L’histoire démarre en 2009, lors d’une visite des usines de Space-X, le fabricant américain des lanceurs Falcon. Egon Musk le créateur a récupéré un ancien hangar de l’aéroport de Los Angeles pour y fabriquer de manière totalement nouvelle le futur concurrent d’Ariane. Il y travaille à l’envers des codes du spatial. Dans la délégation, Christian BEC, dont l’entreprise BTS Industrie rejoindra en 2010 le groupe NEXEYA (spécialiste des systèmes critiques en environnement sévère) témoigne : « ils travaillaient avec leurs propres normes, mettaient les salles blanches au milieu des ateliers de chaudronnrie et de la cafétéria, quelque chose d’inimaginable dans le spatial. Et ils ont réussi. ».
Depuis, il a imaginé avec l’aval des grands du secteur, créer une filière industrielle de fabrication de nanosatellites. Ces objets minuscules pour le secteur (l’unité de mesure, le U, correspond à un litre) révolutionnent cette industrie, habituée à la fabrication sur mesure à l’unité. Mais alors que les fabricants de nano satellites, poussés par les utilisateurs universitaires (la majorité du marché aujourd’hui), jouent la carte low cost jusqu’au bout, Nexeya décide de jouer la fiabilité des produits. Quand ses concurrents peuvent ne fonctionner que quelques mois dans l’espace, lui vise 3 à 5 ans, permettant d’adresser les missions commerciales des opérateurs.
En termes de produits, Nexeya vise 4 classes : 3U (30 cm x 10 cm x 10 cm), 9U, 12U et 27U, permettant de faire voler les satellites à des altitudes de 800-900 km, contrairement là encore à leurs concurrents qui dépassent difficilement les 600 km. Avec ce positionnement en fiabilité, durée de vie et altitude, Nexeya devient intéressant pour des opérateurs non universitaires. A l’horizon 2020, ce sont 500 de ces nano-satellites qui seront lancés chaque année. Nexeya en vise 10%, sans avoir besoin d’augmenter sa capacité de production sur le site de la zone Thibaud à Toulouse.
L’entreprise devient la locomotive d’une filière régionale dont les acteurs s’appellent Erems, Comat, Steel, … ils n’achètent que 15% du satellite sur le marché international. Localement, cela génère déjà une dizaine d’emplois.
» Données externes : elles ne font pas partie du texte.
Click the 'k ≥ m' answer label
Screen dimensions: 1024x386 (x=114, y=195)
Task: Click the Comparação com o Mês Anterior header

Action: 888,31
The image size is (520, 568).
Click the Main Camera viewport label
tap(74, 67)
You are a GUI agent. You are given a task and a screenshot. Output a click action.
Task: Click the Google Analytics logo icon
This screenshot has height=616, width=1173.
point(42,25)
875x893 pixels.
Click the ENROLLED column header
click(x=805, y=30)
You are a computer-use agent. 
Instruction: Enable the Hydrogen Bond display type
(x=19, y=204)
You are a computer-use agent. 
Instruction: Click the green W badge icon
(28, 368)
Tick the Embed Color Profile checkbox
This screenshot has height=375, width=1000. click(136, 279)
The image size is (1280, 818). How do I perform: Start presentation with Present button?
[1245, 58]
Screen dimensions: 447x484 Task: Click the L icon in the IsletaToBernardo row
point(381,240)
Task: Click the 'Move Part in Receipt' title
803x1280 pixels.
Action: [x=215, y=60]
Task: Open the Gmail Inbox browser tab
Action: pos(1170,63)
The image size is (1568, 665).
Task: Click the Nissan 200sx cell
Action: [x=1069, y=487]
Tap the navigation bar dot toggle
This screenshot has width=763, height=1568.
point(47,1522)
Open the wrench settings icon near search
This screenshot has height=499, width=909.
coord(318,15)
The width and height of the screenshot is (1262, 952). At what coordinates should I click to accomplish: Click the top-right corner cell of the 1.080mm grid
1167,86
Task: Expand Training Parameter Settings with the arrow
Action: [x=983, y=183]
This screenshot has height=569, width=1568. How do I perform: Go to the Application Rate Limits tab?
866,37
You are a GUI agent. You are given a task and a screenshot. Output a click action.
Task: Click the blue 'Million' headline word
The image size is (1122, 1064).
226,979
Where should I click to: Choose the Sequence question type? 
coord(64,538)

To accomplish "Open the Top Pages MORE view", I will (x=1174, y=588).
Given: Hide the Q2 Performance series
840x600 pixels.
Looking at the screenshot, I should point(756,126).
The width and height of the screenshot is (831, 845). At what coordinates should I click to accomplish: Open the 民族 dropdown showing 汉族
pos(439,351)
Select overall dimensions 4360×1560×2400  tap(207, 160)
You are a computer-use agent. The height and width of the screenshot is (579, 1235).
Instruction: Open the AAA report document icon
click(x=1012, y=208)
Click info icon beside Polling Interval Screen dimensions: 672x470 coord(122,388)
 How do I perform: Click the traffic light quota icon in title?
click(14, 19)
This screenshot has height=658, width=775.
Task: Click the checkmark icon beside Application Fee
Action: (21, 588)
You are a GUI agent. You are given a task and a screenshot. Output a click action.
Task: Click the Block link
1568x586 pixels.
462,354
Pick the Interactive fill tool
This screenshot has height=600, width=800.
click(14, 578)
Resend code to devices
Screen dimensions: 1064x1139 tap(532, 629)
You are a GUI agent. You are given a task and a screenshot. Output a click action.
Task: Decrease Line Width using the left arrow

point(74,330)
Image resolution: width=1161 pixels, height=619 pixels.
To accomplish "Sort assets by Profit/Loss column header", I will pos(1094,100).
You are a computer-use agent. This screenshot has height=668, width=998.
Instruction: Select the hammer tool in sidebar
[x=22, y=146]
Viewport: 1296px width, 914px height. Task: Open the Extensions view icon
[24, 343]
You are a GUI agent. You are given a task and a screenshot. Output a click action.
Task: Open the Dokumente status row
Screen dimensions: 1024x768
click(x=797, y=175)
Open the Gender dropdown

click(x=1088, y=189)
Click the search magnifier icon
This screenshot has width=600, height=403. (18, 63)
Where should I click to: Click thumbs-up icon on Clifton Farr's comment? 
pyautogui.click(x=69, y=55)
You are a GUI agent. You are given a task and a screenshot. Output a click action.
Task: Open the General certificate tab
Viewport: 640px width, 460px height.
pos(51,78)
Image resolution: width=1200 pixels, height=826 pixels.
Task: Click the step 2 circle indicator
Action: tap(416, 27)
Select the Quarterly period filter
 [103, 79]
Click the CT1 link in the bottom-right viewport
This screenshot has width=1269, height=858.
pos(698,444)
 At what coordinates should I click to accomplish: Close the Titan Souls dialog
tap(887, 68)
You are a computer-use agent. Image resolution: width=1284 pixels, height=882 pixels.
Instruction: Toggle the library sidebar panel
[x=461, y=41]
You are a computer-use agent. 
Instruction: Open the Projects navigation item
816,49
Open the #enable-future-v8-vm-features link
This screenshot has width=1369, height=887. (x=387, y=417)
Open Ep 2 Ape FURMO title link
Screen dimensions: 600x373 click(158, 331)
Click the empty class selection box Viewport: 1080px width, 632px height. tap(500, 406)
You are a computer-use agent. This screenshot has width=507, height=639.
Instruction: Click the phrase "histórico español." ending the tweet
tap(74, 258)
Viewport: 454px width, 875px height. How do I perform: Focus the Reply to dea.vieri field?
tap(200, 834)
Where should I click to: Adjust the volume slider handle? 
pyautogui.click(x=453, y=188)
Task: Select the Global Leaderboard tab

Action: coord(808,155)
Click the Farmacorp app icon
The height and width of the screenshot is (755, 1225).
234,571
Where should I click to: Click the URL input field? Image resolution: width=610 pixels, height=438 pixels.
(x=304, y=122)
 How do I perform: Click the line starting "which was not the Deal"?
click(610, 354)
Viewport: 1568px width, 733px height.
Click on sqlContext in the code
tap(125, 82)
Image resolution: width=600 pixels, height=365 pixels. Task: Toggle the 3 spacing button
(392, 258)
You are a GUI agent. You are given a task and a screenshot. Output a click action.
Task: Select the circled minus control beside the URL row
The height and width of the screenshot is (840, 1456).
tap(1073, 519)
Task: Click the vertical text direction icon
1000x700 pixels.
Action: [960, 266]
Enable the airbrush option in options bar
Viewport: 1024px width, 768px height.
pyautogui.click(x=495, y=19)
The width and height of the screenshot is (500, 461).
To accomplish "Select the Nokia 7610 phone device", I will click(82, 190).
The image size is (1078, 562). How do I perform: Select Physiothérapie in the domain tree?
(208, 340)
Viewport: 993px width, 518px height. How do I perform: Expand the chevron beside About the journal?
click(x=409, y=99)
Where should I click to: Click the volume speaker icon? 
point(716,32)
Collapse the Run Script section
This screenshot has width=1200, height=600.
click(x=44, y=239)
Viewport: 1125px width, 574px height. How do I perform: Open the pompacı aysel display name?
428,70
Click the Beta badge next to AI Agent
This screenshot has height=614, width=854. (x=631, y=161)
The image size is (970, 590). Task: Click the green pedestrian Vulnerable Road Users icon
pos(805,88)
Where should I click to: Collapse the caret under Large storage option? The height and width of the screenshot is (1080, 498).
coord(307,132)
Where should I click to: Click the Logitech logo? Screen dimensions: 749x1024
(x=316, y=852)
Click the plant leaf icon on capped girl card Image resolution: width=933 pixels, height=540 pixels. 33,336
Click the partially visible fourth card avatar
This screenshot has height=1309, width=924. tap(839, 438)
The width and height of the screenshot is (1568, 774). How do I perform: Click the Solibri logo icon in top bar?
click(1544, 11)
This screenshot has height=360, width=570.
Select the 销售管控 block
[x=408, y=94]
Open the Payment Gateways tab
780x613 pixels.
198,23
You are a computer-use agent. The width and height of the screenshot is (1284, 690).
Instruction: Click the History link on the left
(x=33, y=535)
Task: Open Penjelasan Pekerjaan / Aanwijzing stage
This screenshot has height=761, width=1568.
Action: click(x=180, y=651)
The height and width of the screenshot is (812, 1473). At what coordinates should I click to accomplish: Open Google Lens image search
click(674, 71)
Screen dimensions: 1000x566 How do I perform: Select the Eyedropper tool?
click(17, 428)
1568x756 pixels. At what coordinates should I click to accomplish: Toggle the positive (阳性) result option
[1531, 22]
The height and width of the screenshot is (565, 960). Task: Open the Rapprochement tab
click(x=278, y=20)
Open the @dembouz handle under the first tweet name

Le premier projet s’appelle Nadège, de taille 3U. Terminé en 2013, le satellite attend patiemment un candidat pour rejoindre l’espace. En 2014, Nexeya démarre le développement de son grand frère, Elise, sur les fonds FUI. Un projet de satellite de taille 12U, pour un investissement de 5.5 M€, autofinancé à plus de moitié. Dans 3 ans, il sera sur le marché.
Il y a urgence. Même si les objets ne sont pas les mêmes, un nano-satellite est 100 fois moins cher qu’un satellite traditionnel. Des opérateurs commerciaux du monde Internet s’intéressent donc à ce spatial devenu accessible. Ils s’appellent Google, Space-X etc. Et leurs projets sont à leur taille : on parle de plusieurs centaines d’objets fabriqués pour chaque client. « Il est essentiel d’être crédible avec un produit industriel fiable face à ces géants, ou alors ils confieront leur fabrication à des acteurs low cost, et seront déçus des résultats. Nous devons ramener cette filière à des standards de performance, tout en gardant l’accessibilité des coûts et des délais » conclut Christian BEC.